To put it into perspective, one fab is an $8 billion project that takes about two to three years to complete and employs around 2200 carpenters, pipefitters, and crane operators to name a few. Since the CHIPS Act was enacted, 10 semiconductor and ancillary business projects have been announced in Arizona.
This is in addition to 12 clean energy projects and billions of dollars for infrastructure upgrades that have been announced. Not only are we supporting good jobs, but much-needed infrastructure that’s been long neglected.

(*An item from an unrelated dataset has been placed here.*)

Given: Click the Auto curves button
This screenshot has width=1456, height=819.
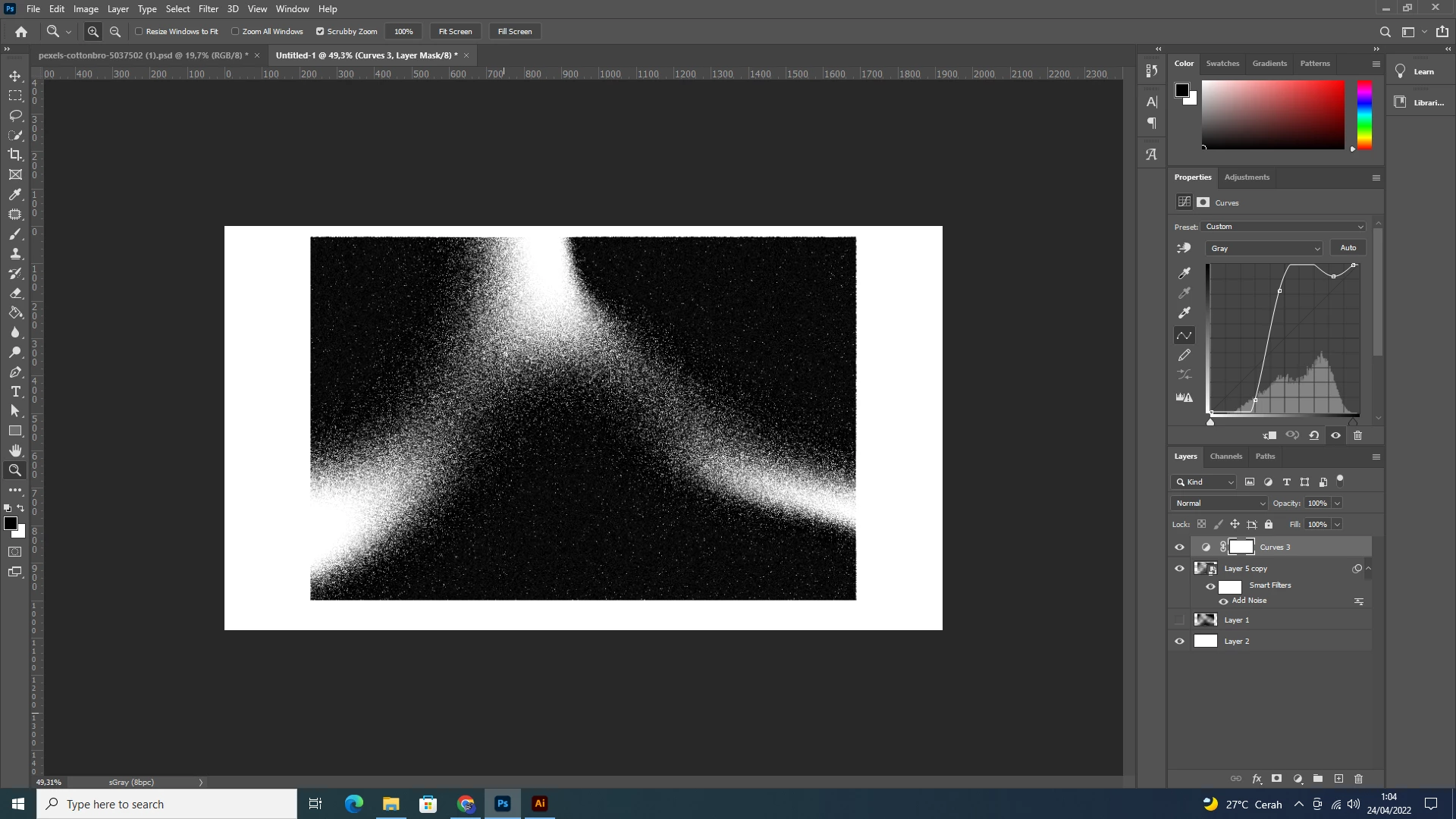Looking at the screenshot, I should click(x=1348, y=248).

Normally, carpenters work 40-hour work weeks but with the high demand for their skills, many members are electing to work 60-65 hour weeks. Their earning potential has increased exponentially as they are paid double or triple their wage to take on more hours. Now, many are able to work beyond the hours required to reach full pension benefits and can begin closing the gap from lean years.
It’s a very lucrative opportunity for members as they are bringing home higher earnings than we have ever had.
As a union, we were thrilled to see that recent legislation like the Inflation Reduction Act contains strong labor protections like prevailing wages. Every contractor we are working with says we are meeting or exceeding the schedule while hitting all our safety requirements. They are glad to invest in trained personnel because union work turns out a better product while ensuring our members’ needs are met.
With an administration committed to investing in the middle class, our members breathe a collective sigh of relief. There are years – if not decades – of work for our members. We are very grateful that President Biden’s administration did the right thing for the American people, the American worker, and the middle class.